Marduk-apla-iddina II (Akkadian: ; in the Bible Merodach-Baladan, also called Marduk-Baladan, Baladan and Berodach-Baladan, lit. Marduk has given me an heir) was a Chaldean leader from the Bit-Yakin tribe, originally established in the territory that once made the Sealand in southern Babylonia. He seized the Babylonian throne in 722 BC from Assyrian control and reigned from 722 BC to 710 BC, and from 703 BC to 702 BC. His reign is defined by some historians as an illegitimate Third Dynasty of the Sealand, inside of the IXth Dynasty of Babylon, or Assyrian Dynasty.

He was known as one of the kings who maintained Babylonian independence in the face of Assyrian military supremacy for more than a decade.

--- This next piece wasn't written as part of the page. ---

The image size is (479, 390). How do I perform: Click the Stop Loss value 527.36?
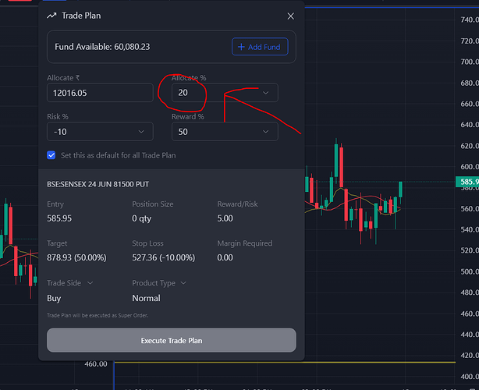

Sargon of Assyria repressed the allies of Marduk-apla-iddina II in Elam, Aram and Israel and eventually drove (ca. 710 BC) him from Babylon. After the death of Sargon, Marduk-apla-iddina II briefly recaptured the throne from a native Babylonian nobleman. He reigned nine months (703 BC – 702 BC). He returned from Elam and ignited rebellion in Babylonia. He was able to enter Babylon and be declared king again. Nine months later he was defeated near Kish by Sennacherib and the Assyrians, but managed to flee to Elam. He died in exile a couple of years later.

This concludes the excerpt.